Parti veya ittifaklarını sosyal
medya üzerinden destekleyen amatör siyasi figürlere gelince, bunlar sosyal
medyayı siyaset arenasına döndürenlerdir. Fitili ateşlenmiş gerilimi
artırmaktadırlar. Bu yaptıklarıyla ülkenin geleceğine dinamit koyuyorlar ve
sosyal barışı bozuyorlar.
Ülkesini ve bu ülkenin geleceğini
düşünen seçmene yaraşan, hakemlik rolünü sandığa saklamasıdır. Sosyal medyadan
herkese ayar vererek, baskı yaparak, farklı tercih, yorum ve eleştirilere
tahammülsüzlük göstererek siyaset yapılmaz. Bıraksınlar bu işi partilerinin
yetkili organlarına. Partileri için kalp ve gönül kırmaya değmez. Bu ülke
hepimizin. Trol ve taraftarların siyasi tercihleri kadar her seçmenin tercih
hakkı vardır. Ülkeyi düşünüyorlarsa, demokrasiye bir nebze inanıyorlarsa,
ötekileştirici ve dışlayıcı üslubu terk etmeliler. Unutmasınlar ki insanları yıldırarak,
onları baskı altına alarak hiçbir seçmenin görüşü değişmez. Bu yüzden sonu
gerilim olan beyhude çabadan vazgeçmeliler.

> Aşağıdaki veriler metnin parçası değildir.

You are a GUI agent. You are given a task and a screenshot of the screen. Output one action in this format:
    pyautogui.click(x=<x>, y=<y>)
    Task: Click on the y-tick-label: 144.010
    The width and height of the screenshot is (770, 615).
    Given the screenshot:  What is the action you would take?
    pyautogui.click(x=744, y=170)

Hırçınlık, kızgınlık,
tahammülsüzlük ancak kendi küplerine zarar verir.
Partilere ve sempatizanlarına düşen,
kişi ve parti siyasetinden ziyade bir yönetim kültürü oluşturacak ilke ve prensip
siyasetine söz ve eylemlerinde yer vermektir. Herkesin kabul edebileceği bir yönetim
kültürü oluşturmak bu ülkeye yapılacak en büyük iyiliktir. Böyle bir kültürden hepimiz
yararlanırız. Bu kültürün ardından seçim ve siyasetin yüksek gerilimi düşecektir.
Gerilim düşünce herkes işine ve gücüne zaman ayıracak ve önünü görecektir.
Ülkemizi seviyorsak, gelin hepimiz bu konuda payımıza düşeni yapalım.